Promessas
...
Por Alessandra
Leles Rocha
Promessas não representam
garantias. O mundo contemporâneo não se cansa de fazê-las, esquecendo-se
voluntariamente da responsabilidade que isso implica. Vendendo a máxima de que
qualquer sonho pode ser satisfeito através do consumo de um bem, produto ou serviço,
bastando apenas o dinheiro para adquiri-lo, a contemporaneidade é o poço das
ilusões.
Afinal, a teoria é uma. A prática
é bem outra. Não, não se pode esquecer de que a historicidade humana é marcada
pelas desigualdades sociais, o que torna essa dinâmica distante de qualquer
igualdade, de qualquer equidade.
E enquanto o frenesi contemporâneo
não para, a raça humana vai deteriorando, de maneira intensa e ininterrupta, a
sua saúde mental, através de uma luta inglória imposta por tantas promessas sem
garantias.
Bem, se engana quem pensa que a
saúde mental diz respeito somente ao estresse, à fadiga, à ansiedade, à
depressão, aos distúrbios do sono, aos pensamentos suicidas, ...
Todos esses sintomas e manifestações
constroem uma dinâmica psico-comportamental demasiadamente fragilizada e
vulnerabilizada. O que faz o indivíduo perder o seu balizamento em relação à
satisfação pessoal, ao seu bem-estar, às suas capacidades, às suas realizações.
E quanto mais ele se distancia
das suas esperanças, das suas expectativas, das suas perspectivas, mais ele se
torna um alvo dos discursos e manipulações ideológicas, cujo viés objetiva
enredá-lo a um contexto de mais promessas.
Na medida em que elas são construídas
exatamente para satisfazer às suas frustrações, decepções, angústias, perdas, o
ser humano vai se permitindo alienar, a tal ponto em que desenvolve um fanatismo,
uma obsessão, em torno de certas ideias.
Ora, as promessas funcionam como
verdadeiras boias de salvação, um porto seguro em meio a um mar de incertezas. De
modo que, inadvertidamente, o ser humano acaba sendo induzido a se render a
elas. Como um analgésico de efeito imediato e polivalente, capaz de aliviar os
sofrimentos que lhe habitam o consciente e o inconsciente.
Mas, como toda medicação, seu
efeito colateral mais importante é a destruição identitária. O indivíduo perde
a manifestação do seu protagonismo identitário e passa a ser mais um, no
chamado efeito manada.
O fanático é um ser despojado da
sua personalidade, da sua identidade. Ele é um ser submisso, dependente,
dominado, serviçal, ao que uma realidade paralela seja capaz de lhe oferecer em
termos de satisfação pessoal. Porque essa promessa idealizada é o que parece
lhe trazer sentido existencial.
O fanatismo, no fundo, é uma
experienciação daquilo que não se é; mas, gostaria de ser. Quem não se lembra
dos Kamikaze, os pilotos dos aviões japoneses, durante a Segunda Guerra
Mundial, que realizaram ataques suicidas contra os navios dos Aliados? Eles se
voluntariavam sob a justificativa patriótica de se sacrificar pelo imperador japonês.

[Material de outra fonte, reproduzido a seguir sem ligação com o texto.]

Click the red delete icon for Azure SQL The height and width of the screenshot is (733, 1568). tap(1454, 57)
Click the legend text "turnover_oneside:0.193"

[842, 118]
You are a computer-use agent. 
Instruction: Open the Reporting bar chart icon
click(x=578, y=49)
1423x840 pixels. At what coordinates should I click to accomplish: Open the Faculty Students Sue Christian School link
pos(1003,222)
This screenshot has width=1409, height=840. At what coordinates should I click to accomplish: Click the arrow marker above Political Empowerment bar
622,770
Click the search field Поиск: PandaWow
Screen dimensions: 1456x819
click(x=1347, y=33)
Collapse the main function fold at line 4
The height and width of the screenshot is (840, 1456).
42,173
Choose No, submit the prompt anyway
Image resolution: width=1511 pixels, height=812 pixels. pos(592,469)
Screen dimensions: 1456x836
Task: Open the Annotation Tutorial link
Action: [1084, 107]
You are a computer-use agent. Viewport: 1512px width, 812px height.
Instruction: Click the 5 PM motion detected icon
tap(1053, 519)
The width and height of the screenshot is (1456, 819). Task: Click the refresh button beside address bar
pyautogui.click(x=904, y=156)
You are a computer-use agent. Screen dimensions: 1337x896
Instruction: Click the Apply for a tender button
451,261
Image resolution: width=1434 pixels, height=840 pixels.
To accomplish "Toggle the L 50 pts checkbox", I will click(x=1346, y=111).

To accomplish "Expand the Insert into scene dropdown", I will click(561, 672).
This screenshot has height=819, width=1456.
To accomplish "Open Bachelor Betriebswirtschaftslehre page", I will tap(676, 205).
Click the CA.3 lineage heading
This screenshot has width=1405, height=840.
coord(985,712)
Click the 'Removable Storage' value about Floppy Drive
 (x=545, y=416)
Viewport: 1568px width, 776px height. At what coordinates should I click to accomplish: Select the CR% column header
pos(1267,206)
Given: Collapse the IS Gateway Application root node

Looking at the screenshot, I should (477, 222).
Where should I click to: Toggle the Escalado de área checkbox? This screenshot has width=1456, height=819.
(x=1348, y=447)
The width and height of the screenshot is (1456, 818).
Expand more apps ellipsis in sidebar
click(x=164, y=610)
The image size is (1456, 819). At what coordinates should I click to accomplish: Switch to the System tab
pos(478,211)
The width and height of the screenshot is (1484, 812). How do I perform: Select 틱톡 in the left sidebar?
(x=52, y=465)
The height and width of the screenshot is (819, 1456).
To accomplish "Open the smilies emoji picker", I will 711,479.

Uma demonstração de nacionalismo heroico.
Como escreveu Umberto Eco, em O Nome
da Rosa (1980), “Teme, Adso, os profetas e os que estão dispostos a morrer
pela verdade, pois de hábito levam à morte muitíssimos consigo, frequentemente
antes de si, às vezes em seu lugar”.
Portanto, a análise a se fazer é
de natureza ética e moral. Não é sobre o fanático; mas, aquele, cuja promessa,
o induz ao fanatismo, à obsessão. Afinal,
aproveitando-se da fragilidade e da vulnerabilidade existencial humana, impõe-se
uma pseudoverdade até as últimas consequências.
O que significa que as promessas contemporâneas
estão banhadas pela perversidade, pela crueldade, pelo desrespeito ao ser
humano. Elas têm objetificado cada vez mais os indivíduos, para que sirvam de
instrumento para a realização dos interesses de outros.
As promessas tornaram-se
expressões máximas da violência. Por trás de suas diferentes formas e conteúdos
estão massas de manobra dispostas em diversos cantos do planeta. Promessas políticas.
Promessas religiosas. Promessas de prosperidade. Promessas de poder. Promessas
de liberdade. ...
Desse modo, não vejo outro caminho a não ser concordar com Eduardo Galeano, quando escreveu que “No manicômio global, entre um senhor que julga ser Maomé e outro que acredita ser Buffalo Bill, entre o terrorismo dos atentados e o terrorismo da guerra, a violência está nos arruinando”.